(EXERCISE INPUT begins)

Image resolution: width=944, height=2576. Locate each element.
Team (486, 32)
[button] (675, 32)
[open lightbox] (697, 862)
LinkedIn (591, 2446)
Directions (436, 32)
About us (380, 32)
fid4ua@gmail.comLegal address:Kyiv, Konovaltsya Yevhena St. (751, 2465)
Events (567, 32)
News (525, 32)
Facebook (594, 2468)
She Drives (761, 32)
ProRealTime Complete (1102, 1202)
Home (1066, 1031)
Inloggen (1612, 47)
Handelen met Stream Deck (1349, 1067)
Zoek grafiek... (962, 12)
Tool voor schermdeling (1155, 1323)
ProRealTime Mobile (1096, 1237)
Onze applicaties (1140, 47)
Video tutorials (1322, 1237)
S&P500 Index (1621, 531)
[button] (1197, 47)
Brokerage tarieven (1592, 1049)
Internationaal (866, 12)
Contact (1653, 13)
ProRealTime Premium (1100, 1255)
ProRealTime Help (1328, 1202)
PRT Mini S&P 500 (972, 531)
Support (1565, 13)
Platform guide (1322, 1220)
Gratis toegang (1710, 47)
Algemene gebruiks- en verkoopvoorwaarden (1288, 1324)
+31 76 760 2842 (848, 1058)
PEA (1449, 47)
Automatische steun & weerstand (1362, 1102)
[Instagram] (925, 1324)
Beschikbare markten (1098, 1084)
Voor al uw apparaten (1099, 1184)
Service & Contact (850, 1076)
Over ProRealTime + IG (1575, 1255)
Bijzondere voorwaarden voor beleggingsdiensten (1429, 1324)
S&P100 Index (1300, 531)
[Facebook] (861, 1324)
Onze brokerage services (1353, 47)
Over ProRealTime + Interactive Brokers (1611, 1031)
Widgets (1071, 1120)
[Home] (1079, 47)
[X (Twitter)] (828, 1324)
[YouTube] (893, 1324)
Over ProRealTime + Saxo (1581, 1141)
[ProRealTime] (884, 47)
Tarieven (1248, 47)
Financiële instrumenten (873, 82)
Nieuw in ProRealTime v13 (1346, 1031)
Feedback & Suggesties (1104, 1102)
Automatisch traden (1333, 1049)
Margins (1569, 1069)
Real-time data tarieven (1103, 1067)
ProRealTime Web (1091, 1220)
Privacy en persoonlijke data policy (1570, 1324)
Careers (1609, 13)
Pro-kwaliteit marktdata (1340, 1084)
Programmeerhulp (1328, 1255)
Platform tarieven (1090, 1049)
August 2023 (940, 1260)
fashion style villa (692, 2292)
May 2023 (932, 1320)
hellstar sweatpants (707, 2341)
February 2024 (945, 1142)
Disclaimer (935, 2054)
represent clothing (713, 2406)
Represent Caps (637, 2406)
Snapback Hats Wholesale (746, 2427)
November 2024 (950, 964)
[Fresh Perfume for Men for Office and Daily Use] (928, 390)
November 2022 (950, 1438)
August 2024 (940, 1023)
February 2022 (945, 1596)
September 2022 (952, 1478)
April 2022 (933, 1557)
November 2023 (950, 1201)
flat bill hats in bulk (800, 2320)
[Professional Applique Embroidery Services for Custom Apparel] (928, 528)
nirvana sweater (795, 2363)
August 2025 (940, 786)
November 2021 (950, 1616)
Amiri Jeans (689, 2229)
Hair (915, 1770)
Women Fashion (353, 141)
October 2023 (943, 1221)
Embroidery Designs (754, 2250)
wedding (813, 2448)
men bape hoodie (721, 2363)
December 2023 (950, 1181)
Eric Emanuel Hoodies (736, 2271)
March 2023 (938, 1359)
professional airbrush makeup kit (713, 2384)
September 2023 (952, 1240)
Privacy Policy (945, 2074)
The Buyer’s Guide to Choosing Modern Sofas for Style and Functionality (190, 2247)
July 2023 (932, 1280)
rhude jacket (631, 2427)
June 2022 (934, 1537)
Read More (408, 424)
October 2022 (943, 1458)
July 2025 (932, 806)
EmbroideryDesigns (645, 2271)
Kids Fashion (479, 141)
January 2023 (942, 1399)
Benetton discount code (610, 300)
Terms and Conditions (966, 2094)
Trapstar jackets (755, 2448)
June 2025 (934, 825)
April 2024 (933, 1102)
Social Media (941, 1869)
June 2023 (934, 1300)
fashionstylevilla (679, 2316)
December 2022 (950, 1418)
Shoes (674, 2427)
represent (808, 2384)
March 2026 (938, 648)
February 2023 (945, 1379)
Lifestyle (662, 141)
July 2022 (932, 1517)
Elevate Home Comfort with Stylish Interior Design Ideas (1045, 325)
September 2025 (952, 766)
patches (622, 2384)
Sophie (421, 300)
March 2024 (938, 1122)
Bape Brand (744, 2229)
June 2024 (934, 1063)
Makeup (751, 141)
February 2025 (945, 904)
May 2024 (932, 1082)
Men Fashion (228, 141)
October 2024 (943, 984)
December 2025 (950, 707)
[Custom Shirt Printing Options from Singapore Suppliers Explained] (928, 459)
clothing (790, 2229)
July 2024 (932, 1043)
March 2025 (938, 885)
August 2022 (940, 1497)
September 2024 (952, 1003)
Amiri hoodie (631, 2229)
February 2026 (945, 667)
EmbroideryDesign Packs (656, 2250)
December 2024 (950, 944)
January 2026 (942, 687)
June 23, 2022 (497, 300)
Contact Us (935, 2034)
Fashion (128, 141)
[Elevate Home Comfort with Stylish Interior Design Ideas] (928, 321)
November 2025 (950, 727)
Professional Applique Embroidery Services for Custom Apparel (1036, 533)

(EXERCISE INPUT ends)

■ **TASK ITEM**:
Retype the portion of the data above that starts on the line with "May 2023 (932, 1320)" and finishes on the line with "October 2024 (943, 984)", including both of those lines.

■ **EXERCISE OUTPUT**:
May 2023 (932, 1320)
hellstar sweatpants (707, 2341)
February 2024 (945, 1142)
Disclaimer (935, 2054)
represent clothing (713, 2406)
Represent Caps (637, 2406)
Snapback Hats Wholesale (746, 2427)
November 2024 (950, 964)
[Fresh Perfume for Men for Office and Daily Use] (928, 390)
November 2022 (950, 1438)
August 2024 (940, 1023)
February 2022 (945, 1596)
September 2022 (952, 1478)
April 2022 (933, 1557)
November 2023 (950, 1201)
flat bill hats in bulk (800, 2320)
[Professional Applique Embroidery Services for Custom Apparel] (928, 528)
nirvana sweater (795, 2363)
August 2025 (940, 786)
November 2021 (950, 1616)
Amiri Jeans (689, 2229)
Hair (915, 1770)
Women Fashion (353, 141)
October 2023 (943, 1221)
Embroidery Designs (754, 2250)
wedding (813, 2448)
men bape hoodie (721, 2363)
December 2023 (950, 1181)
Eric Emanuel Hoodies (736, 2271)
March 2023 (938, 1359)
professional airbrush makeup kit (713, 2384)
September 2023 (952, 1240)
Privacy Policy (945, 2074)
The Buyer’s Guide to Choosing Modern Sofas for Style and Functionality (190, 2247)
July 2023 (932, 1280)
rhude jacket (631, 2427)
June 2022 (934, 1537)
Read More (408, 424)
October 2022 (943, 1458)
July 2025 (932, 806)
EmbroideryDesigns (645, 2271)
Kids Fashion (479, 141)
January 2023 (942, 1399)
Benetton discount code (610, 300)
Terms and Conditions (966, 2094)
Trapstar jackets (755, 2448)
June 2025 (934, 825)
April 2024 (933, 1102)
Social Media (941, 1869)
June 2023 (934, 1300)
fashionstylevilla (679, 2316)
December 2022 (950, 1418)
Shoes (674, 2427)
represent (808, 2384)
March 2026 (938, 648)
February 2023 (945, 1379)
Lifestyle (662, 141)
July 2022 (932, 1517)
Elevate Home Comfort with Stylish Interior Design Ideas (1045, 325)
September 2025 (952, 766)
patches (622, 2384)
Sophie (421, 300)
March 2024 (938, 1122)
Bape Brand (744, 2229)
June 2024 (934, 1063)
Makeup (751, 141)
February 2025 (945, 904)
May 2024 (932, 1082)
Men Fashion (228, 141)
October 2024 (943, 984)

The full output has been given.